(SUPPLIED DATA)
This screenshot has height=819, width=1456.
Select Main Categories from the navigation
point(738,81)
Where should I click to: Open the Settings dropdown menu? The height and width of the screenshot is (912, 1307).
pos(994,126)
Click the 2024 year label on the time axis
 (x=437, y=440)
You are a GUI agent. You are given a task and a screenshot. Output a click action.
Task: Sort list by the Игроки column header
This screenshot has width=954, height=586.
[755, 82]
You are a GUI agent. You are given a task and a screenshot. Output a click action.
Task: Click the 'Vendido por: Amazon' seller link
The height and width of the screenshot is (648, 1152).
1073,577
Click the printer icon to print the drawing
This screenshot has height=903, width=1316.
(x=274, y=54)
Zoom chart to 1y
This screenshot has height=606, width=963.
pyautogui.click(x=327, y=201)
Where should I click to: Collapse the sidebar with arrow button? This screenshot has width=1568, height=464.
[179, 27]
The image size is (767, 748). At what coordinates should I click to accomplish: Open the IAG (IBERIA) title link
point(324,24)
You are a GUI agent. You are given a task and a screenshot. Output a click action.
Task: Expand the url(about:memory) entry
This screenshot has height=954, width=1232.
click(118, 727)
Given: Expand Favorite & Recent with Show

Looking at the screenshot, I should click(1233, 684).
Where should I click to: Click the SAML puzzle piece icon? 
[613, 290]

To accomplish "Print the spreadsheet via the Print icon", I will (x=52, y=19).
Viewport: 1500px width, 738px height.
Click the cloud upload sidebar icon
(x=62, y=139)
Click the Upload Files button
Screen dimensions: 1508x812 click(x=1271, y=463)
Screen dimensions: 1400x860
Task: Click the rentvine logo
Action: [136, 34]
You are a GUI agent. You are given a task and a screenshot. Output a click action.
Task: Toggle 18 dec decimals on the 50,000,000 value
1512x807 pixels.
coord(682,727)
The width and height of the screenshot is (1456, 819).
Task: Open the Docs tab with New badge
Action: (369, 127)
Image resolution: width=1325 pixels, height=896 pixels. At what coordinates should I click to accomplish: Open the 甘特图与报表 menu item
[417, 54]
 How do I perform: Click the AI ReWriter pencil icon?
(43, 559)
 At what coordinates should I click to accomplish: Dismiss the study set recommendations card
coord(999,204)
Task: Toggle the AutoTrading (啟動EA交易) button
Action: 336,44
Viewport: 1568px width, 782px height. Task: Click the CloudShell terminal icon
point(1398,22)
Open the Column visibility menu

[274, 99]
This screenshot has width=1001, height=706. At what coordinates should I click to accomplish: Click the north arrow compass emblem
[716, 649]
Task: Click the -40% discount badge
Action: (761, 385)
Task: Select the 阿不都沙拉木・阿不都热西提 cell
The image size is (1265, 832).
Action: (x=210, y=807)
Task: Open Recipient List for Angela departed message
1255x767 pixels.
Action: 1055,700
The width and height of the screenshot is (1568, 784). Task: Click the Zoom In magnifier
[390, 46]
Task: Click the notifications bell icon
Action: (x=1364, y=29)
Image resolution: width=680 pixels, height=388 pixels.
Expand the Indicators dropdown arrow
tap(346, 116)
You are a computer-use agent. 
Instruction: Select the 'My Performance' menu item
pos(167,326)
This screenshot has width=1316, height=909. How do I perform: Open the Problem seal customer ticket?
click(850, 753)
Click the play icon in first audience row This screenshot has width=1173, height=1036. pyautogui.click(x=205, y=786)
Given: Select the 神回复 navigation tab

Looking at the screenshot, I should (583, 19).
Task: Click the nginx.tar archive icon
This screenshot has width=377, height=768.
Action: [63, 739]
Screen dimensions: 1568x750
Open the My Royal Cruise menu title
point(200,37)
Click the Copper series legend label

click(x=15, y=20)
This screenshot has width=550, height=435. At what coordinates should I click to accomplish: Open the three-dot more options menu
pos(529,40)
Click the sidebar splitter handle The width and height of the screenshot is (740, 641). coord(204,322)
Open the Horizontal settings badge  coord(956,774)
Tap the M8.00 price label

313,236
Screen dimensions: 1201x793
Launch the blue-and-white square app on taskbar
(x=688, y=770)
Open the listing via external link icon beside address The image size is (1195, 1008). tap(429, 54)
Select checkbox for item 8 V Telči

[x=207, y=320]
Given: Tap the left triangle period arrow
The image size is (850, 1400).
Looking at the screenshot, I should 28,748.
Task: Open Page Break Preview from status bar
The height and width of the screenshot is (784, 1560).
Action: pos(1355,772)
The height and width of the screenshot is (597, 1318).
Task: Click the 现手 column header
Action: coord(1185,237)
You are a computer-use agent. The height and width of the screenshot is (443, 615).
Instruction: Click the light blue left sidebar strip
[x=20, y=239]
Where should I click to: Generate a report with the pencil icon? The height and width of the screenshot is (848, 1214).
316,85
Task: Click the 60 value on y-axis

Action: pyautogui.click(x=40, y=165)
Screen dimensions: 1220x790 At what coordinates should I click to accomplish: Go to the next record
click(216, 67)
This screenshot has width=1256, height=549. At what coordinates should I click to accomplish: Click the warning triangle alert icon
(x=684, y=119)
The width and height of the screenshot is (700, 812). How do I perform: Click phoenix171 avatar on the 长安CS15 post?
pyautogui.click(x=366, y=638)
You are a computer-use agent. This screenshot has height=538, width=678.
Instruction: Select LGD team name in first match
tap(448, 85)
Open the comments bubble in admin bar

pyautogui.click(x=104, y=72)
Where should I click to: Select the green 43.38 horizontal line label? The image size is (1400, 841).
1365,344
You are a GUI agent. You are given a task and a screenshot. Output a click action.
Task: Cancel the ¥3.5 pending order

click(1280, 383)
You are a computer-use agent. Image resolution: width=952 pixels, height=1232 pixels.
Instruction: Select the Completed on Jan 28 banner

(THE TASK) From the listing above, extract each line that contains the word "title".

(SOLUTION)
The image size is (767, 748). At what coordinates should I click to accomplish: Open the IAG (IBERIA) title link
Open the My Royal Cruise menu title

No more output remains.